*PROBLEM DESCRIPTION*: Reproduce, word for word and in full, the article below on choosing a short-term personal loan over a 401(k) withdrawal.
### PASSAGE FOR REVIEW ###
Why Taking Money Out of Your 401k is a Bad Idea & How Short Term Personal Loans Can Help You Avoid It

Unplanned expenses happen to everyone. And when you’re in a pinch, taking money out of your 401(k) can be a tempting option. Yet securing fast cash does not have to divert your long-term savings plan—especially when there are other options out there like short term personal loans. You’ve probably heard this before, but keeping your retirement intact is one of the best practices of personal finance.

Here are five reasons why choosing a personal loan over cashing out your retirement savings can be the better choice for short-term capital needs.

Why You Should Take Out a Personal Loan Over Pulling from your Retirement

1. You’ll Skip the Penalties and Taxes

For many kinds of retirement accounts, (including 401(k)s, IRAs, and Roth IRAs) the 59½ rule is hard to ignore. If you’re younger than 59½, you’ll most likely have to pay 10% on a withdrawal from your accounts.
### DATA TO EXAMINE ###
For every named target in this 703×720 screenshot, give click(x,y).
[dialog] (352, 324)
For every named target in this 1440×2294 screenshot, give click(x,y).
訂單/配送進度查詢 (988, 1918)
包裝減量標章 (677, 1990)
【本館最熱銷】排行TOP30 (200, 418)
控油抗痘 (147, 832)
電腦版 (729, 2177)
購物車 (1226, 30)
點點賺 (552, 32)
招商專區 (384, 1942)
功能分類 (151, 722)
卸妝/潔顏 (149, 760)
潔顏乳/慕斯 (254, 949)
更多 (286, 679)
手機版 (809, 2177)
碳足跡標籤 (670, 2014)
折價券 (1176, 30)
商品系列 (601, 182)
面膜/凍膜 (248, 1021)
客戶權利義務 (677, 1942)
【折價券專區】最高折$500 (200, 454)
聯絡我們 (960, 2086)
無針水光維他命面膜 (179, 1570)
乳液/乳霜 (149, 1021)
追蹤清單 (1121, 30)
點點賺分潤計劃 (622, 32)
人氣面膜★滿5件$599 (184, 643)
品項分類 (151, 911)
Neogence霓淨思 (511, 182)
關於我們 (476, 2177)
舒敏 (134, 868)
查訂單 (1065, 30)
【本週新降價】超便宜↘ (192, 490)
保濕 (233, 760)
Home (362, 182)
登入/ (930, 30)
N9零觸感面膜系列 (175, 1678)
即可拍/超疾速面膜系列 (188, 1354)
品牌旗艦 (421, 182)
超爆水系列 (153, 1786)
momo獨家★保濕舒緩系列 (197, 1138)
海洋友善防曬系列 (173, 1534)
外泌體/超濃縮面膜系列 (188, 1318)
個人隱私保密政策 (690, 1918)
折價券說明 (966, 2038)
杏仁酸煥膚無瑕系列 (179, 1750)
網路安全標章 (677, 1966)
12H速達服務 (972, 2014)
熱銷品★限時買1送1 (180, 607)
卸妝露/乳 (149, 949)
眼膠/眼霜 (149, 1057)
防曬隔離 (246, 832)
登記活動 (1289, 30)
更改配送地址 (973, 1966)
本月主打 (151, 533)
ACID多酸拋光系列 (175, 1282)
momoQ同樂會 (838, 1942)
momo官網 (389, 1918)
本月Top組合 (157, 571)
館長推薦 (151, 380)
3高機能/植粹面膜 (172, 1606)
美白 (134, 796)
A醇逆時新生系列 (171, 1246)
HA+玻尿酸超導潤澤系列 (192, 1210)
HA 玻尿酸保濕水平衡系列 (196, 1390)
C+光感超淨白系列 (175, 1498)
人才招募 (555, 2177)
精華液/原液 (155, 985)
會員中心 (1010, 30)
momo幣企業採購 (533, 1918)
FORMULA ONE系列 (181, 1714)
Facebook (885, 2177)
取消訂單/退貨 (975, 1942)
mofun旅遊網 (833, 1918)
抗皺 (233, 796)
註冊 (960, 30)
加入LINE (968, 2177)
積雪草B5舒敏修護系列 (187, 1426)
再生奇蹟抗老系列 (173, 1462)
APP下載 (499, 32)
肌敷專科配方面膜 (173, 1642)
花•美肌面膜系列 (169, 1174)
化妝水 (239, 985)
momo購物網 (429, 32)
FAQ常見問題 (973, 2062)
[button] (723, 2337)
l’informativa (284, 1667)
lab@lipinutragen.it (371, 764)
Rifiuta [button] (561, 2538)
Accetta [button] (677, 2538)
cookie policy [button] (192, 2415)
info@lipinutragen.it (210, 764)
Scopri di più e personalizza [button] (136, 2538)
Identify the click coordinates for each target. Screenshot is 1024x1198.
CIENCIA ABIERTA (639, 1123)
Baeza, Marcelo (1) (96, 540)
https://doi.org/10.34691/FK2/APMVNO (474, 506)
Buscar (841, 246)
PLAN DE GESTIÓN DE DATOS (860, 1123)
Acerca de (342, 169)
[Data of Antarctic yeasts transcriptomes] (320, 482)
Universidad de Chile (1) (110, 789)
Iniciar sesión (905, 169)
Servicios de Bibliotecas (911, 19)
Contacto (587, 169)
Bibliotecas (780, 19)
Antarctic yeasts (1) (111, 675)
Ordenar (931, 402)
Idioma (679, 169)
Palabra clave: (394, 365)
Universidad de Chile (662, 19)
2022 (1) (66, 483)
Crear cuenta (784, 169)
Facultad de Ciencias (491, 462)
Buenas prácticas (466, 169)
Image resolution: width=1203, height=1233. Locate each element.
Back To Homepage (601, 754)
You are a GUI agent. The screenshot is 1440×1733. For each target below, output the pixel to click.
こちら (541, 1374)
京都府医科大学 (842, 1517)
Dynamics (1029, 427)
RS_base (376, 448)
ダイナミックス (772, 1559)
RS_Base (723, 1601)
###
*PROBLEM SOLUTION*:
Why Taking Money Out of Your 401k is a Bad Idea & How Short Term Personal Loans Can Help You Avoid It

Unplanned expenses happen to everyone. And when you’re in a pinch, taking money out of your 401(k) can be a tempting option. Yet securing fast cash does not have to divert your long-term savings plan—especially when there are other options out there like short term personal loans. You’ve probably heard this before, but keeping your retirement intact is one of the best practices of personal finance.

Here are five reasons why choosing a personal loan over cashing out your retirement savings can be the better choice for short-term capital needs.

Why You Should Take Out a Personal Loan Over Pulling from your Retirement

1. You’ll Skip the Penalties and Taxes

For many kinds of retirement accounts, (including 401(k)s, IRAs, and Roth IRAs) the 59½ rule is hard to ignore. If you’re younger than 59½, you’ll most likely have to pay 10% on a withdrawal from your accounts.